* **The records**:
■ ■ ■ ■ ■
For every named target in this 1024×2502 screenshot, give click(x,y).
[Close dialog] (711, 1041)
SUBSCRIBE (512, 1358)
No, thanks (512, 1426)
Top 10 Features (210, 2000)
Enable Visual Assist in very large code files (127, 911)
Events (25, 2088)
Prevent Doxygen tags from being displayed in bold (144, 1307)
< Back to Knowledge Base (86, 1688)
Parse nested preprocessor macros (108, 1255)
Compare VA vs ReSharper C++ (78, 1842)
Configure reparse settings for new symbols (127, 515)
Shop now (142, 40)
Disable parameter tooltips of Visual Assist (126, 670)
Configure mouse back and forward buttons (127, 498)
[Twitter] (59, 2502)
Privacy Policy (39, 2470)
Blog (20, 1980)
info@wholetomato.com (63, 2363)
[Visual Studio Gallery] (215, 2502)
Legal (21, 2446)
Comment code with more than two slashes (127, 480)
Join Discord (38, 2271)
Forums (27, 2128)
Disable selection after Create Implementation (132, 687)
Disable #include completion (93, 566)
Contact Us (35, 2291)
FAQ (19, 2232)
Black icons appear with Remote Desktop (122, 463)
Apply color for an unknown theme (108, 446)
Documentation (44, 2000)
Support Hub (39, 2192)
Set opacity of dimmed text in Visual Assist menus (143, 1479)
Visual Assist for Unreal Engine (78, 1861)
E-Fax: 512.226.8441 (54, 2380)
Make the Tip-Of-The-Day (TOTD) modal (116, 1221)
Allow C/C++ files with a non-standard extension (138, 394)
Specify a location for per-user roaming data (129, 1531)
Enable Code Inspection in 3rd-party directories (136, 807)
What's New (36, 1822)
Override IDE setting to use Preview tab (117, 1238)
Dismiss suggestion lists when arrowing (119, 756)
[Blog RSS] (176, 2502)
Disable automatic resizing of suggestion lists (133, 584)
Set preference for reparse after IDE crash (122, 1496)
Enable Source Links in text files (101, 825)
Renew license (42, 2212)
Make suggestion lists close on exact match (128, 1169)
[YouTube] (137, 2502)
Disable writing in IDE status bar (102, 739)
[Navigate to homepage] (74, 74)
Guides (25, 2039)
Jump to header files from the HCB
■ ■ ■ ■ ■
* **The problem**: Using the listing above, return exactly, and only, the lines from the one that contains "Enable Code Inspection" through its last line, both included.

* **Your solution**:
Enable Code Inspection in 3rd-party directories (136, 807)
What's New (36, 1822)
Override IDE setting to use Preview tab (117, 1238)
Dismiss suggestion lists when arrowing (119, 756)
[Blog RSS] (176, 2502)
Disable automatic resizing of suggestion lists (133, 584)
Set preference for reparse after IDE crash (122, 1496)
Enable Source Links in text files (101, 825)
Renew license (42, 2212)
Make suggestion lists close on exact match (128, 1169)
[YouTube] (137, 2502)
Disable writing in IDE status bar (102, 739)
[Navigate to homepage] (74, 74)
Guides (25, 2039)
Jump to header files from the HCB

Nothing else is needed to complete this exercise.